**Saved data entries**.
· · · · ·
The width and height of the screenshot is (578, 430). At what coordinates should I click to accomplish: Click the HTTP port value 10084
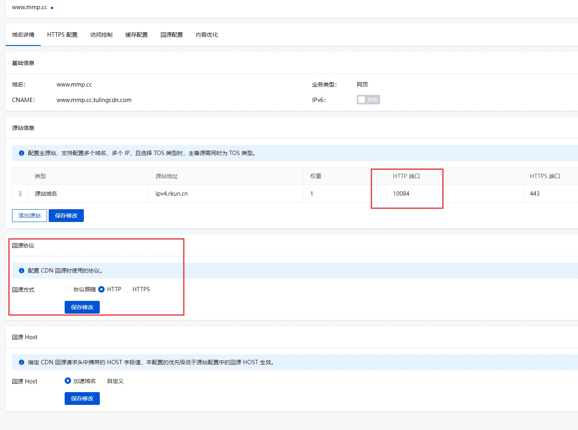[401, 194]
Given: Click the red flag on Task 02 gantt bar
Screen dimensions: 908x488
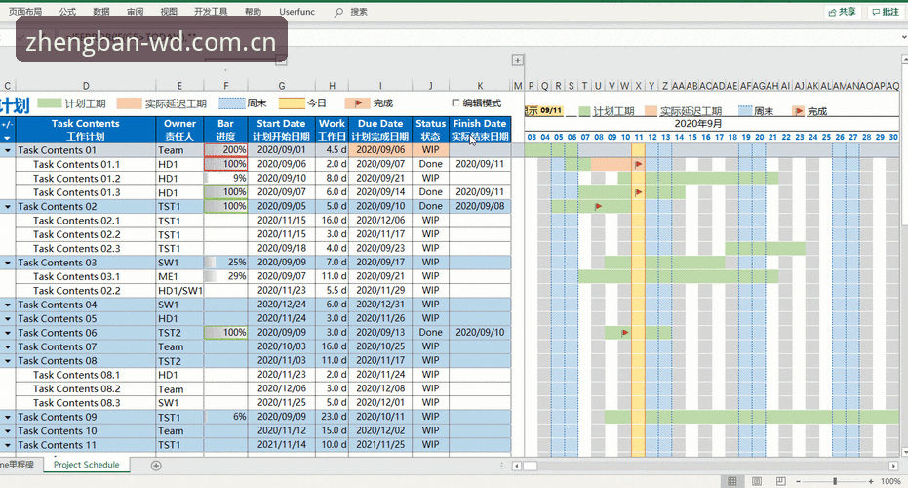Looking at the screenshot, I should click(x=598, y=206).
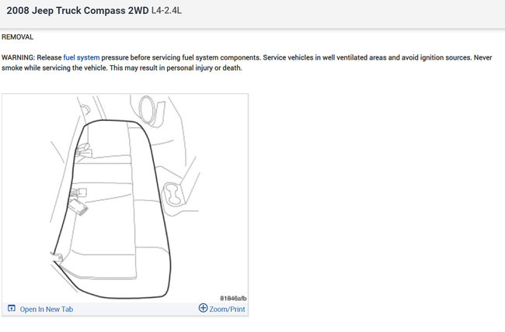This screenshot has width=505, height=332.
Task: Click the image reference number 81846afb
Action: point(233,298)
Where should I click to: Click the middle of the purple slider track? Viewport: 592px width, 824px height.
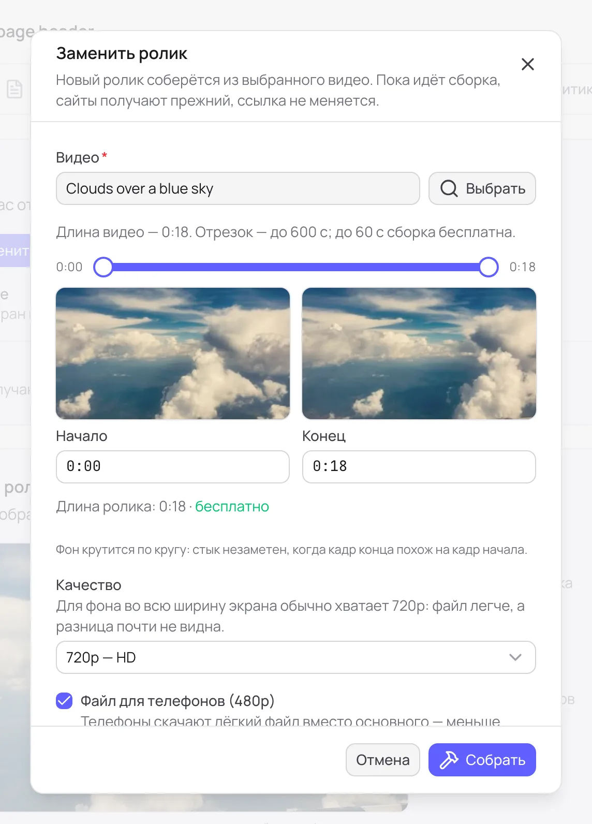point(296,267)
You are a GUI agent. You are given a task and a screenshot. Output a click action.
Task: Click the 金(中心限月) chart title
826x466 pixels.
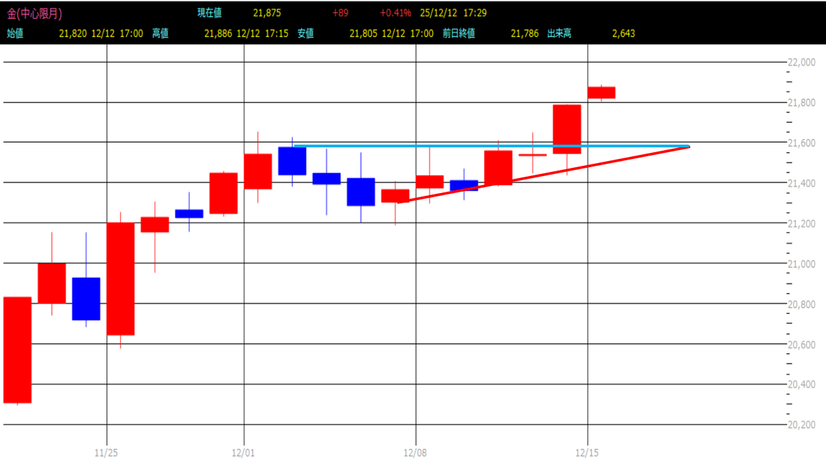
· · · · ·
**Work required**. Each record above goes into the copy word for word; the pictures do not.

**Exercise answer**.
The width and height of the screenshot is (578, 430). At what coordinates should I click to accomplish: Click the HTTP port value 10084
[401, 194]
Given: Click the red flag on Task 02 gantt bar
Screen dimensions: 908x488
Looking at the screenshot, I should click(x=598, y=206).
This screenshot has width=505, height=332.
Task: Click the image reference number 81846afb
Action: point(233,298)
Where should I click to: Click the middle of the purple slider track? Viewport: 592px width, 824px height.
point(296,267)
You are a GUI agent. You are given a task and a screenshot. Output a click action.
Task: Click the 金(中心限月) chart title
826x466 pixels.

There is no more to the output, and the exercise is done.